San Diego is crisscrossed with wild and coyote-filled canyons. A few of these canyons divide streets and neighborhoods and so early city planners built bridges and even staircases here and there to bring the parts – and hopefully the people – together.
In the Banker’s Hill area, just north of downtown San Diego, a suspension bridge was built in 1912 near First Avenue over Kate Sessions Canyon to connect two parts of Spruce Street. It is one of the city’s hidden gems. Many locals don’t know about it, but those who do call it the Wiggly Bridge because it wiggles and wobbles as you walk across it. It also creaks and clanks and moans.

I first crossed Spruce Street suspension bridge 30 years ago on my lunch hour. It’s located in an older, elegant neighborhood, filled with graceful Victorian and Spanish homes, one of which housed the ad agency where I worked.

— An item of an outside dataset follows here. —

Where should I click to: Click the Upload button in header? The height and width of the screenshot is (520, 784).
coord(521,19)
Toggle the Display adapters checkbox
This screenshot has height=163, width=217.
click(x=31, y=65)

In the mornings, I would park two or three blocks away and walk to work, passing two large houses full of Hari Krishna people outside gardening or inside chanting.
One day the owner of the agency said he wanted to show me something. While he said he liked my copywriting, he didn’t seem to like me. We often argued. He was happily married and I wasn’t attracted to him, so I don’t think our personality conflict was romantic.
Anyway, there we were one fine Spring day on the wiggly bridge! Laughing, enjoying the view over the canyon and downtown and the ability to get to the other side in a sort of secret way. I thanked him. I think it was his way of saying, “We can work together.” And we did, for two more good years.
Recently I watched a show on local TV about the Spruce Street bridge (“About San Diego” with Ken Kramer). There it was in all its creaking glory, “another story about San Diego,” as Mr. Kramer likes to say.
This inspired me to drive down and take photos and another wobbly walk. But in some ways I was already on it. In the middle of moving, I am on my own bridge – suspended, swaying in the air, between one home and another.
Betwixt and Between, that’s me. Not to be confused with Bewitched, Bothered and Bewildered, that state of temporary insanity hardwired into us so we’ll mate and procreate, which I’d actually prefer right now, except I wouldn’t get my packing finished.
No, I mean the feeling of being neither here nor there, not belonging anywhere. My home of eight years is devoid of life now (except for my suspicious cats) and full of boxes. My new home is having its innards ripped out and is not yet ready to live in. I had planned to leave my current home in a couple of years, to downsize, but a sale and large rent increase put my plans on fast forward and my feet back out onto the streets. Old and new streets. Former neighborhoods. Would I like to be back there again? Exploring new areas. Maybe I should try living over a store or ???
By luck (and talking to neighbors), I found a new place right around the corner. If it weren’t for a tall condo a few doors down, I could see it from my current window. Straight as the seagulls fly. I don’t know if I will like it. I’ve loved my current space, full of light and looking out over trees and people. I leave it reluctantly, yet I also feel ready to make a new home.
So here I am, walking the wiggly walk, swaying in the salt air breeze, listening to the coyotes, holding on, no desire to jump, suspended between two parts of the same neighborhood, curious about the other side.